The ThinkPad 500 (type 2603) was announced on 16 June 1993. It was the first subnotebook by IBM, made and registered with the FCC by their then-recent spin-off, Lexmark.

The next subnotebook by IBM was the IBM ThinkPad 701 series, which John Karidis influenced after using a 500 and feeling the keyboard experience could be improved by making it wider than the screen.

It was announced at the same time as the IBM ThinkPad 350. The New York Times noted that IBM challenged companies like Zeos, Dell, Zenith Data Systems and Hewlett-Packard who developed computers in the same class as the 500.

The ThinkPad 500 has a Lexbook counterpart called Lexmark SE10 (codename "Enchilada"). The main difference is that instead of using a TrackPoint, its keyboard has a mouse-key button.

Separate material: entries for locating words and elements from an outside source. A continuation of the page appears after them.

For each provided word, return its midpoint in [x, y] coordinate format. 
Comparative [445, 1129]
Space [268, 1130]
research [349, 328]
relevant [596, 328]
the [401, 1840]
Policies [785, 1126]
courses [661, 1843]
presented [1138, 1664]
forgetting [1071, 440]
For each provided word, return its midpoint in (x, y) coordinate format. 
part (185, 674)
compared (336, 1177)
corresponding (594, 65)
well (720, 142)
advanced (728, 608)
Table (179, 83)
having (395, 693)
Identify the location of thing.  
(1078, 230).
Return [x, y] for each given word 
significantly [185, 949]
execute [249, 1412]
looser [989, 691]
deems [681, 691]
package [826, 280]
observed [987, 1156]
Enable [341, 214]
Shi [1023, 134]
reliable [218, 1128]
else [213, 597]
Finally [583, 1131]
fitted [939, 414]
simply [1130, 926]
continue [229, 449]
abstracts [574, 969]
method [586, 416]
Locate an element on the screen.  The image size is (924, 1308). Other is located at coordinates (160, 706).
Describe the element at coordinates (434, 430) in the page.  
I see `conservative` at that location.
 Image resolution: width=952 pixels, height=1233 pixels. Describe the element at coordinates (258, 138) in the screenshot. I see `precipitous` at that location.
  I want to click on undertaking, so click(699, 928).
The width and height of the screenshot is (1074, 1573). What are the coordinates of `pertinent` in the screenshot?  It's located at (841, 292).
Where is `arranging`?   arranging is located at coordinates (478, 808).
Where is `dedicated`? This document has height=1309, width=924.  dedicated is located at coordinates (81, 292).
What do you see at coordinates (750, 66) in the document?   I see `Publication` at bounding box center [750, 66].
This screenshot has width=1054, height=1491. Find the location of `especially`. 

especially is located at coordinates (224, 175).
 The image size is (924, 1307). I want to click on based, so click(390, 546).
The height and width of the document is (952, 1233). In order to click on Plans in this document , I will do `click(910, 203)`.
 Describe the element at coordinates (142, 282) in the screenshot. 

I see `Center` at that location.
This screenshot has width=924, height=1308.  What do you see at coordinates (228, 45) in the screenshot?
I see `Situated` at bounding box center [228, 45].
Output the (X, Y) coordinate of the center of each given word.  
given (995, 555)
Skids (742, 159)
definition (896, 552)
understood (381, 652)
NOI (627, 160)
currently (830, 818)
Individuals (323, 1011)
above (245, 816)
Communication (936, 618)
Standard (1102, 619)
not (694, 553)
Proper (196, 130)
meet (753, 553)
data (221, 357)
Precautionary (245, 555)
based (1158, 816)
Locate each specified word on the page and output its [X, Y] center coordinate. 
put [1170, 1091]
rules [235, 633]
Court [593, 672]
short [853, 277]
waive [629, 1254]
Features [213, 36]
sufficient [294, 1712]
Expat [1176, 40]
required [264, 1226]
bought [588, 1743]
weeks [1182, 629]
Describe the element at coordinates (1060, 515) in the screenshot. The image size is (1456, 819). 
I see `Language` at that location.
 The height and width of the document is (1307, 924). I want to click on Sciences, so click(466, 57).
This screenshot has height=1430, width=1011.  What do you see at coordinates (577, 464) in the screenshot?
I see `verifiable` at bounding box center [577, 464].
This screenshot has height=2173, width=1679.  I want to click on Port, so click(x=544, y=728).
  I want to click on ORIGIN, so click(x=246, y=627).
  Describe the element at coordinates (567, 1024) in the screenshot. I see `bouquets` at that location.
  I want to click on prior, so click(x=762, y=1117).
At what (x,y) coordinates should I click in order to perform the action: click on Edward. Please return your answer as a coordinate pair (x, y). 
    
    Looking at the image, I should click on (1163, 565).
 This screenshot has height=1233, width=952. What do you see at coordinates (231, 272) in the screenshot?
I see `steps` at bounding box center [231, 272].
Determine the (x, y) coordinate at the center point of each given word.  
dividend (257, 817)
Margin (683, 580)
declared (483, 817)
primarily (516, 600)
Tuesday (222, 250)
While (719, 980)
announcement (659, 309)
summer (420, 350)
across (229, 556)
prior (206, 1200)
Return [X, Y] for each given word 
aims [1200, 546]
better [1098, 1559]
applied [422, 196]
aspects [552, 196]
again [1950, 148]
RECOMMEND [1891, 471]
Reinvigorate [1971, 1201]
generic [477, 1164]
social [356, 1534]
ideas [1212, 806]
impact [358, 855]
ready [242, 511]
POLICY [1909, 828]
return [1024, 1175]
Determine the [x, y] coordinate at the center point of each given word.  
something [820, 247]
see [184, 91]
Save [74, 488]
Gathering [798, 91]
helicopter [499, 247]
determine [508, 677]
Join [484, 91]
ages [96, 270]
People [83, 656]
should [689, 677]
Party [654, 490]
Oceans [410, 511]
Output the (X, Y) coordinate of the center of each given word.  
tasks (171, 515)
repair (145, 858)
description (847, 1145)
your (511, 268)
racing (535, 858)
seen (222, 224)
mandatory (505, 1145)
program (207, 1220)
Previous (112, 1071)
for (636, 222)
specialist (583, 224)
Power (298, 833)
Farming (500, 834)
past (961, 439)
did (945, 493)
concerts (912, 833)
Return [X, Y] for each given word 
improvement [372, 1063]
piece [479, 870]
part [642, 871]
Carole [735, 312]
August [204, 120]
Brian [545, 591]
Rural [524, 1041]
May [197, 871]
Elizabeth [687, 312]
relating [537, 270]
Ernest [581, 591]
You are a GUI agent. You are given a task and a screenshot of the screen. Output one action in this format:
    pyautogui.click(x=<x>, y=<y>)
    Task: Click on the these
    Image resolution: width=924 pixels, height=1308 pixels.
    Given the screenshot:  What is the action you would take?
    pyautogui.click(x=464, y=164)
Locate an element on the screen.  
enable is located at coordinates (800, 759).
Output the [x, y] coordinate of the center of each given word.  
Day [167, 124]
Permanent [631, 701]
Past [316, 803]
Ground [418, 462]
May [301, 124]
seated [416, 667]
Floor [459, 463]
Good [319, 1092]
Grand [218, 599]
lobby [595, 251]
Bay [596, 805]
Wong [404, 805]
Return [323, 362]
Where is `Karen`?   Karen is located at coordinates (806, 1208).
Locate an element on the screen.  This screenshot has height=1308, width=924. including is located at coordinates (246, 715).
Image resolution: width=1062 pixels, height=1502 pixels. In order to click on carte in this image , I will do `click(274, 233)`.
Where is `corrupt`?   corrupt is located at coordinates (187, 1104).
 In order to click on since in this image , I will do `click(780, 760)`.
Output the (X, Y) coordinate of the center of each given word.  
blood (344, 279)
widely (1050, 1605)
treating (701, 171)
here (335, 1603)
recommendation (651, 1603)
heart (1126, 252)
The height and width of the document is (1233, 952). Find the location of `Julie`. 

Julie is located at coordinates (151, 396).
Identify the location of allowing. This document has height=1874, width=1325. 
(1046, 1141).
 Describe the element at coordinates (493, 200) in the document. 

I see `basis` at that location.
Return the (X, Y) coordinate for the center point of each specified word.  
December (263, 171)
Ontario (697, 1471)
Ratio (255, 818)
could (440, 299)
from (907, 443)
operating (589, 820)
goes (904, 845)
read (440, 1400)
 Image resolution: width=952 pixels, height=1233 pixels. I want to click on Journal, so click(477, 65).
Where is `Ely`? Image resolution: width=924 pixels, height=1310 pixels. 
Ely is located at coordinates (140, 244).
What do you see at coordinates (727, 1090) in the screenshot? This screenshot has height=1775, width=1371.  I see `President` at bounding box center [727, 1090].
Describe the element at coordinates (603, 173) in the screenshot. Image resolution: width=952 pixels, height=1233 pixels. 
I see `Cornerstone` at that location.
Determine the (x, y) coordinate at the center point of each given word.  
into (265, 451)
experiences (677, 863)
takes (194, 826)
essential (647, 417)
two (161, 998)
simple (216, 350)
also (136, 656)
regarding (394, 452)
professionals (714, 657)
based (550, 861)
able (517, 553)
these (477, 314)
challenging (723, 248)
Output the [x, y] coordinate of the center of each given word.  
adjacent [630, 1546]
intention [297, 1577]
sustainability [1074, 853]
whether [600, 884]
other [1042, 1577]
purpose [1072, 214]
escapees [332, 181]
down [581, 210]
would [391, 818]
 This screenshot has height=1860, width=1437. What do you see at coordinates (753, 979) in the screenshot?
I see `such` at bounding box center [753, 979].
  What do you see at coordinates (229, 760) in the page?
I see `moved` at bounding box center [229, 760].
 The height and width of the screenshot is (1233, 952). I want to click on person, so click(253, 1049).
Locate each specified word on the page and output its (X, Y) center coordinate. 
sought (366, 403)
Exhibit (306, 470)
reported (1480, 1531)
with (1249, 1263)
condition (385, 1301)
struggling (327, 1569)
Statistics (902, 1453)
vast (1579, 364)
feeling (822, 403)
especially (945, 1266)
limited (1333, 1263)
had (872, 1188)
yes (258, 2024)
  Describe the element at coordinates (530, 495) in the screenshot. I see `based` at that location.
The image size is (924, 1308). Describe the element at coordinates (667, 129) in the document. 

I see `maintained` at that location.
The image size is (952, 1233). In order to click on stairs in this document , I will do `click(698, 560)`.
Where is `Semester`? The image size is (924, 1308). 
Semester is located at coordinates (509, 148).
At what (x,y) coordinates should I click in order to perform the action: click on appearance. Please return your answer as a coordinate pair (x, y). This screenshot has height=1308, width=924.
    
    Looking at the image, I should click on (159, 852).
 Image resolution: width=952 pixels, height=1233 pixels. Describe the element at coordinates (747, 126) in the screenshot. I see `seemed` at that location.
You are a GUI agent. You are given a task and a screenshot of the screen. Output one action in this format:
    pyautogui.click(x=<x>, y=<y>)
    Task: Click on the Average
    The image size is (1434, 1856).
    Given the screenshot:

The ThinkPad 500 was the earliest known IBM portable computer to use an IBM Model M6-1 buckling sleeve keyboard assembly, a minor revision of the original Model M6 and descendant of the IBM PS/2 Model L40 SX's Model M3. M6 and M6-1 were used on many early IBM (and all Lexmark) laptops and were even produced for other companies like AST, Apple and Tadpole.

== Specifications ==
- 50 MHz 486SLC2
- Cirrus Logic WD90C26 Video chipset
- 7.24" monochrome STN display with 256-shade graphics and a maximum resolution of 640x480
- 1 x PCMCIA Slot
- 1 x 3.5" external floppy drive
- 85 or 170mb Seagate Caviar hard drive
- 2.5 hour battery
- 12mb of RAM
- Windows 3.1 and IBM PC DOS 5.02
- PC Speaker for Sound
- VGA monitor out, parallel/serial ports
- Came with an external floppy drive included

== Reception ==
InfoWorld regarded the ThinkPad 500 as a bit too small for comfort.

PC World awarded the ThinkPad 500 the "Best Buy - #1 Value Mobile PC" in September 1994.

== Successor ==
In March 1994 the ThinkPad 510 was announced, which contains the 486 DLC by IBM and a 7.7" colour display.

The ThinkPad 510 looks very similar to the 500, but with notable differences in design being a colour "IBM" logo indicating the use of a colour LCD and that the 500's blue brightness and contrast buttons have been moved to 'hot keys' on the keyboard.

The 510 also has a single, multifunction port expander on the back to connect an additional module which provides peripheral connectivity, whereas the 500 simply has a Parallel, PS/2 and floppy-drive connector on the back.